Taxol. The word cure was also batted around at the meeting in Los Angeles during discussions of Taxol, a breast cancer fighter derived from the yew tree. Research showed that when standard chemotherapy and Taxol are administered after surgery in women whose cancer has traveled to their lymph nodes, death rates dropped 26 percent and the chances of the cancer's return were reduced 22 percent, compared with patients who received only standard chemotherapy. Until now, doctors have used Bristol-Myers Squibb's drug primarily to treat advanced breast cancers. Experts hope research in early-stage cancer patients will show Taxol can destroy bad cells before they fan out to the lymph nodes. Of 183,000 women diagnosed with breast cancer each year, it is estimated that as many as 75,500 will be eligible for the new therapy. "Taxol is going to unquestionably save lives," says Larry Norton, head of medical oncology at Memorial Sloan-Kettering Cancer Center, who is among those researching the drug.

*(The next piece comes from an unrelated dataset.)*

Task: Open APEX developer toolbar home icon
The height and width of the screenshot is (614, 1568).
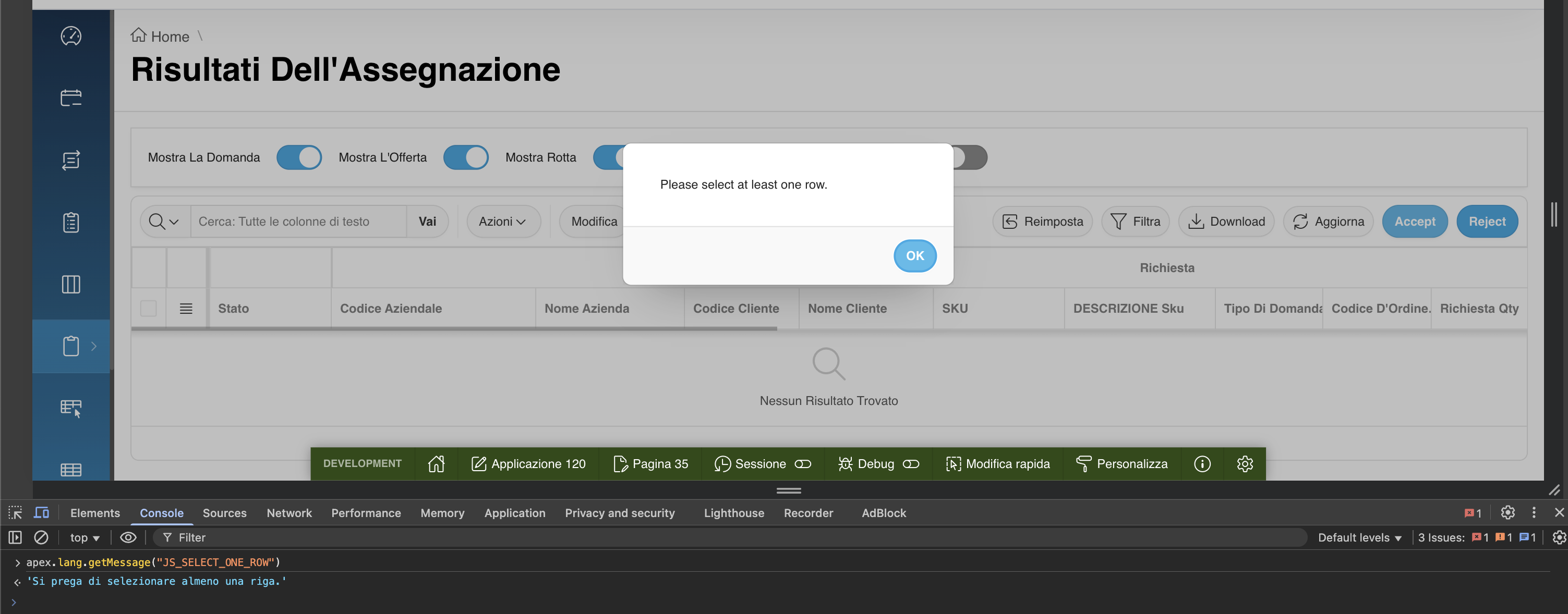Action: (x=436, y=464)
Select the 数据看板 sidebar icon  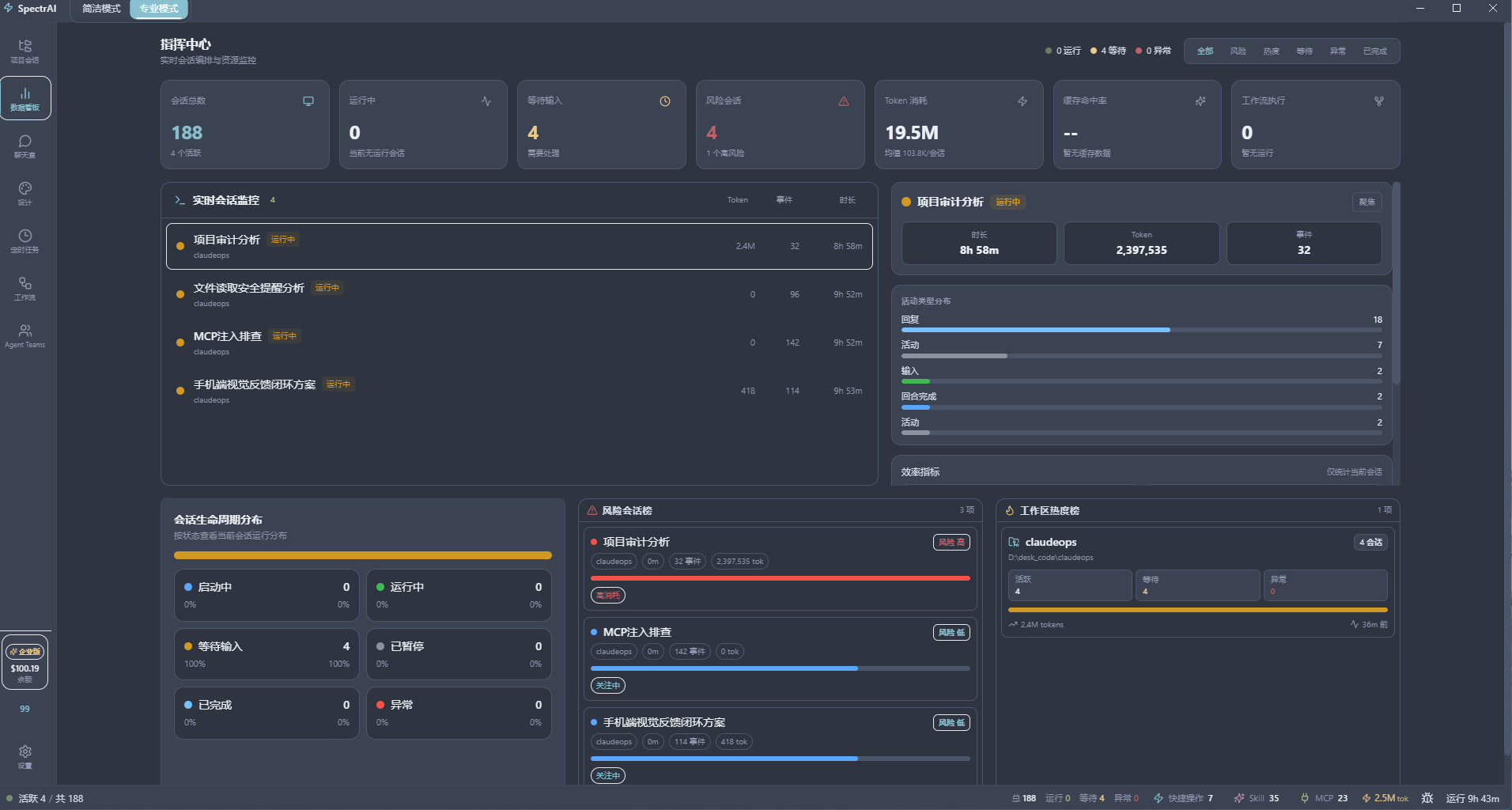click(25, 97)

Herceptin. About one third of breast cancer patients carry large amounts of a protein called HER2. Standard chemotherapy doesn't work with very ill breast cancer patients with a lot of HER2. But doctors have found that they can extend life for 25 percent of these women using a drug called Herceptin, by Genentech of South San Francisco, Calif. This drug is exciting to oncologists, says Sloan-Kettering's Norton, because when used in combination with Taxol, it appears to double, even triple, Taxol's effectiveness without adding major side effects.
SERMs. Further research was introduced confirming the power of Eli Lilly's raloxifene in reducing the risk of breast cancer. The drug, marketed as Evista, is what is called a selective estrogen receptor modulator, or SERM. Designed to fight osteoporosis by activating special estrogen receptors in bone, raloxifene appears to reduce the risk of breast cancer by more than 50 percent, and by as much as 83 percent in post-menopausal women. Unlike tamoxifene, another SERM made by Zeneca, it's not linked to increases in uterine cancer.

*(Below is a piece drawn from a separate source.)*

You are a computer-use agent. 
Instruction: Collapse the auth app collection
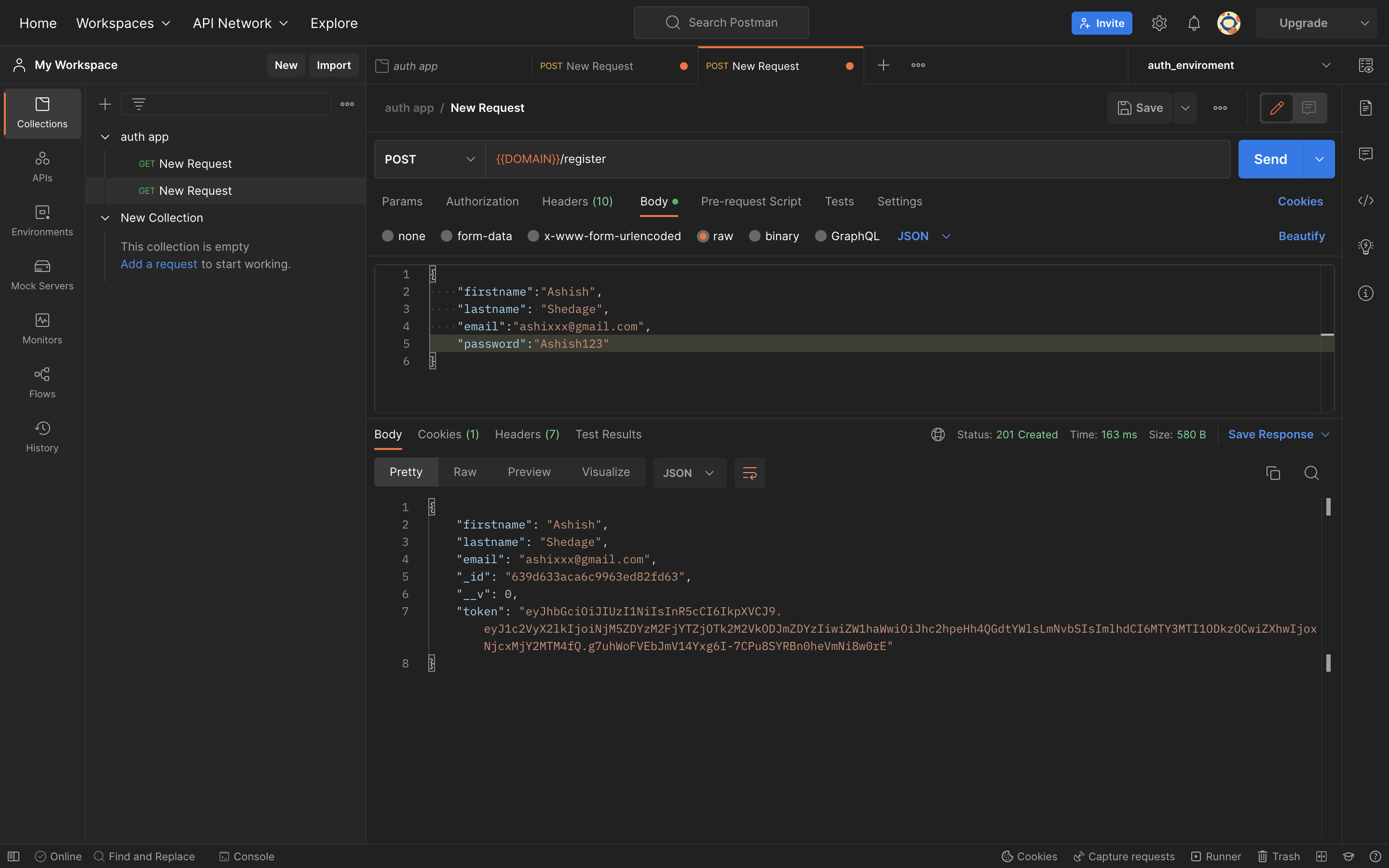[x=105, y=136]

PSA test. Many urologists recommend that men over 50 get an annual PSA (prostate specific antigen) blood test, which measures a protein that rises when prostate cancer is present. Another blood test is now available for men whose PSA results fall between 4 and 10, what doctors consider a gray area. Biopsies are needed to know if cancer exists for sure. The new free PSA test, which measures PSA that floats free or is not bound to proteins, helps doctors rule out cancer in about 25 percent of men in that questionable range. That means about 200,000 fewer men will have to undergo biopsies each year.
Smoking. Away from the conference, a study discussed in an editorial in last week's Journal of the National Cancer Institute threatens to undo years of health education. A study of American and Canadian women with a particular gene that increases the chance of breast cancer found that smoking one pack of cigarettes a day for four or more years appears to reduce the risk of developing breast cancer. This doesn't mean you should smoke, says Paul Kleihues of the International Agency for Research on Cancer, in Lyon, France. That's playing Russian roulette with lung cancer and numerous other diseases. Kleihues and his colleagues believe smoking reduces estrogen production, thus slowing cancer growth. Experts are quick to say more studies are required.